WHAT THIS TASK INVOLVES →
Reproduce the records below; each should match the original exactly.
------ RECORD EXTRACTS
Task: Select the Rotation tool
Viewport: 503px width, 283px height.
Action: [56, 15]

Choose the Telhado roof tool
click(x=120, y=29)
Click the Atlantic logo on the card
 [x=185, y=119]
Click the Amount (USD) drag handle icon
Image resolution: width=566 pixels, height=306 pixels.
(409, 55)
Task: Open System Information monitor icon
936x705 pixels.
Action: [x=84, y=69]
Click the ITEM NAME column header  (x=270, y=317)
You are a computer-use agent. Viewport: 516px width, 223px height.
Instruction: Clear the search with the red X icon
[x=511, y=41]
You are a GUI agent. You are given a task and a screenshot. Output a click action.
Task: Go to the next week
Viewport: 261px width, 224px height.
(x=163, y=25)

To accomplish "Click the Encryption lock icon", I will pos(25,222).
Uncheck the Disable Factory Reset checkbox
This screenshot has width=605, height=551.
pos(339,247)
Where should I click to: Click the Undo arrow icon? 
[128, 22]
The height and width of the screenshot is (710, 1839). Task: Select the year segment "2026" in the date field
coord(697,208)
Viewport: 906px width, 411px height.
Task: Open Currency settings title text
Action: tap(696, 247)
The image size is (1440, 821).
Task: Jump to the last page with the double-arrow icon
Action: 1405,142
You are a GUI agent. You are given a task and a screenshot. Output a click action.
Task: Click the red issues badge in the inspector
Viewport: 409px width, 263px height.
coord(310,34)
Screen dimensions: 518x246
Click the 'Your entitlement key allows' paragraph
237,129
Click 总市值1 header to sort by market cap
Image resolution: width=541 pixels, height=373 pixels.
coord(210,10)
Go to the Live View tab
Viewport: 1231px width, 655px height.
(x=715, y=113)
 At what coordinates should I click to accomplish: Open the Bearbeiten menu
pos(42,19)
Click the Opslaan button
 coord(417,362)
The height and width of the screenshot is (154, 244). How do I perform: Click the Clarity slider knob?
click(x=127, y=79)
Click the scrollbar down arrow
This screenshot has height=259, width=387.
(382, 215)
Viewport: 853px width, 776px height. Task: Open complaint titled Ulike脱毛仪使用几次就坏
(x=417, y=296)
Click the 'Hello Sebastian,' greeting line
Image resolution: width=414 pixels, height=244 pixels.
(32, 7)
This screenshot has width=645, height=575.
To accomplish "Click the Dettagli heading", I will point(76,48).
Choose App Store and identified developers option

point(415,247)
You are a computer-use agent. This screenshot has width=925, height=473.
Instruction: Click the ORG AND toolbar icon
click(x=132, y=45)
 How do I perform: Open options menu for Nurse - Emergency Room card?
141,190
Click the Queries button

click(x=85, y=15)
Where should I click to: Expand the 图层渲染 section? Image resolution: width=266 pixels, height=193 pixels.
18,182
------------
ANSWER SECTION →
Task: Select the Rotation tool
Viewport: 503px width, 283px height.
Action: [56, 15]

Choose the Telhado roof tool
click(x=120, y=29)
Click the Atlantic logo on the card
 [x=185, y=119]
Click the Amount (USD) drag handle icon
Image resolution: width=566 pixels, height=306 pixels.
(409, 55)
Task: Open System Information monitor icon
936x705 pixels.
Action: [x=84, y=69]
Click the ITEM NAME column header  (x=270, y=317)
You are a computer-use agent. Viewport: 516px width, 223px height.
Instruction: Clear the search with the red X icon
[x=511, y=41]
You are a GUI agent. You are given a task and a screenshot. Output a click action.
Task: Go to the next week
Viewport: 261px width, 224px height.
(x=163, y=25)

To accomplish "Click the Encryption lock icon", I will pos(25,222).
Uncheck the Disable Factory Reset checkbox
This screenshot has width=605, height=551.
pos(339,247)
Where should I click to: Click the Undo arrow icon? 
[128, 22]
The height and width of the screenshot is (710, 1839). Task: Select the year segment "2026" in the date field
coord(697,208)
Viewport: 906px width, 411px height.
Task: Open Currency settings title text
Action: tap(696, 247)
The image size is (1440, 821).
Task: Jump to the last page with the double-arrow icon
Action: 1405,142
You are a GUI agent. You are given a task and a screenshot. Output a click action.
Task: Click the red issues badge in the inspector
Viewport: 409px width, 263px height.
coord(310,34)
Screen dimensions: 518x246
Click the 'Your entitlement key allows' paragraph
237,129
Click 总市值1 header to sort by market cap
Image resolution: width=541 pixels, height=373 pixels.
coord(210,10)
Go to the Live View tab
Viewport: 1231px width, 655px height.
(x=715, y=113)
 At what coordinates should I click to accomplish: Open the Bearbeiten menu
pos(42,19)
Click the Opslaan button
 coord(417,362)
The height and width of the screenshot is (154, 244). How do I perform: Click the Clarity slider knob?
click(x=127, y=79)
Click the scrollbar down arrow
This screenshot has height=259, width=387.
(382, 215)
Viewport: 853px width, 776px height. Task: Open complaint titled Ulike脱毛仪使用几次就坏
(x=417, y=296)
Click the 'Hello Sebastian,' greeting line
Image resolution: width=414 pixels, height=244 pixels.
(32, 7)
This screenshot has width=645, height=575.
To accomplish "Click the Dettagli heading", I will point(76,48).
Choose App Store and identified developers option

point(415,247)
You are a computer-use agent. This screenshot has width=925, height=473.
Instruction: Click the ORG AND toolbar icon
click(x=132, y=45)
 How do I perform: Open options menu for Nurse - Emergency Room card?
141,190
Click the Queries button

click(x=85, y=15)
Where should I click to: Expand the 图层渲染 section? Image resolution: width=266 pixels, height=193 pixels.
18,182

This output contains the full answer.